HBP post DH look chapter 3
dumbledore11214
dumbledore11214 at yahoo.com
Sat Sep 13 19:35:33 UTC 2008
No: HPFGUIDX 184322
> > Alla:
> >
> > Yeah, see to me no matter what backfired on them, it did not
backfire
> > nearly enough like ever to match what hungry and upset twelve year
> > old was going through when they locked him up, no matter what
> > backfired on them, it did not match eleven years in the cupboard.
> >
> > I wanted them in pain, I wanted them to be just as helpless as Harry
> was for once.
>
> Pippin:
> For me, The Prince's Tale cancels out this reading.
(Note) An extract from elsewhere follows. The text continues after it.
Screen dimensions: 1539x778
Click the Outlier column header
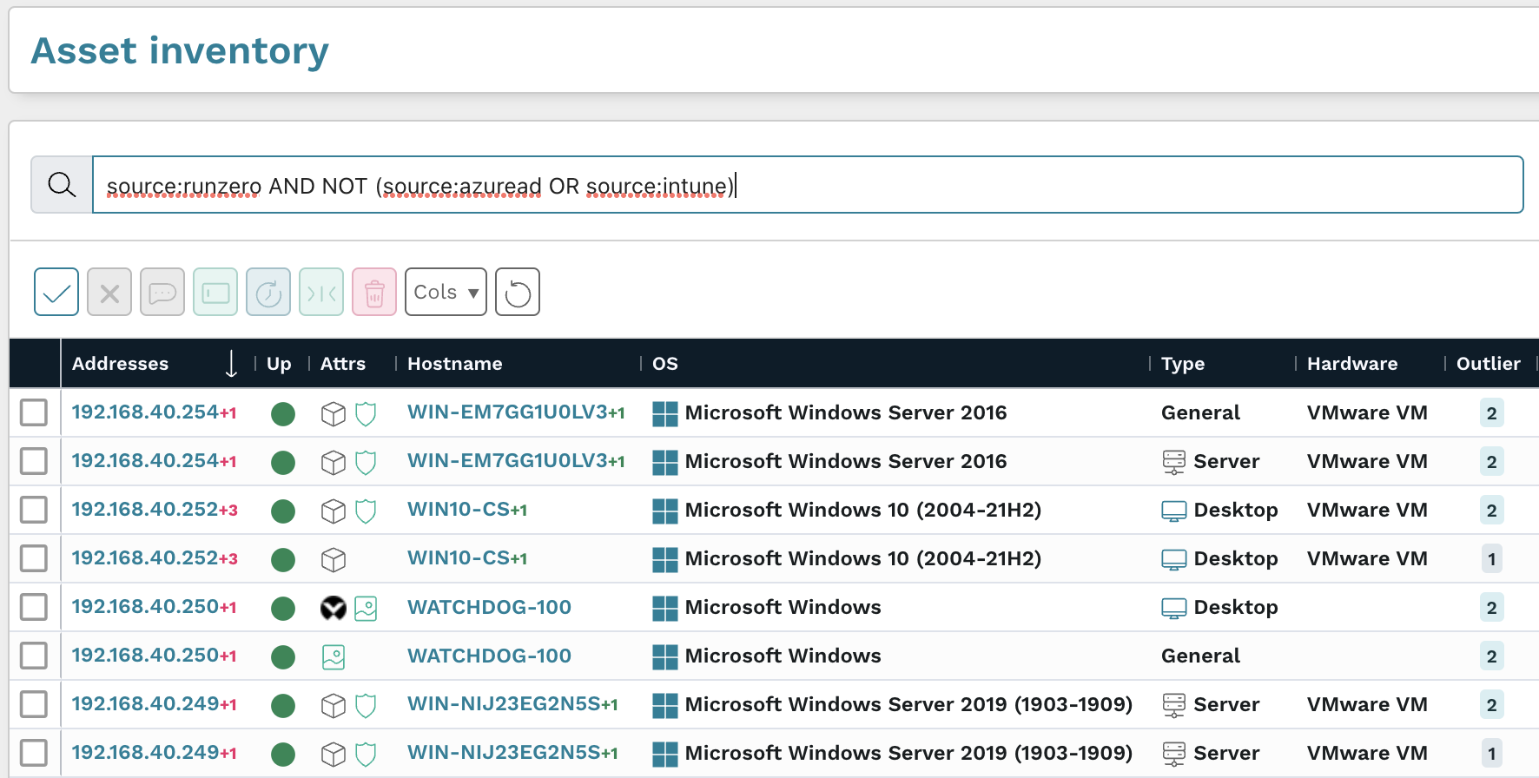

Petunia knows
> exactly how it feels to be a frightened, slighted child. I just wish
> she knew how it felt to be a happy, fulfilled adult.
Alla:
It cancelled what for you? Desire to see Petunia in pain? My reading
does not exclude the fact that Petunia knows how it feels to be a
frightened, slighted child. I fully see that she does know that indeed.
Or are you simply saying that you felt pity for Petunia after you saw
her like that?
Not me, I am more angry at her now. The fact that she knows that and
she still treated her nephew like that, well that makes me angry.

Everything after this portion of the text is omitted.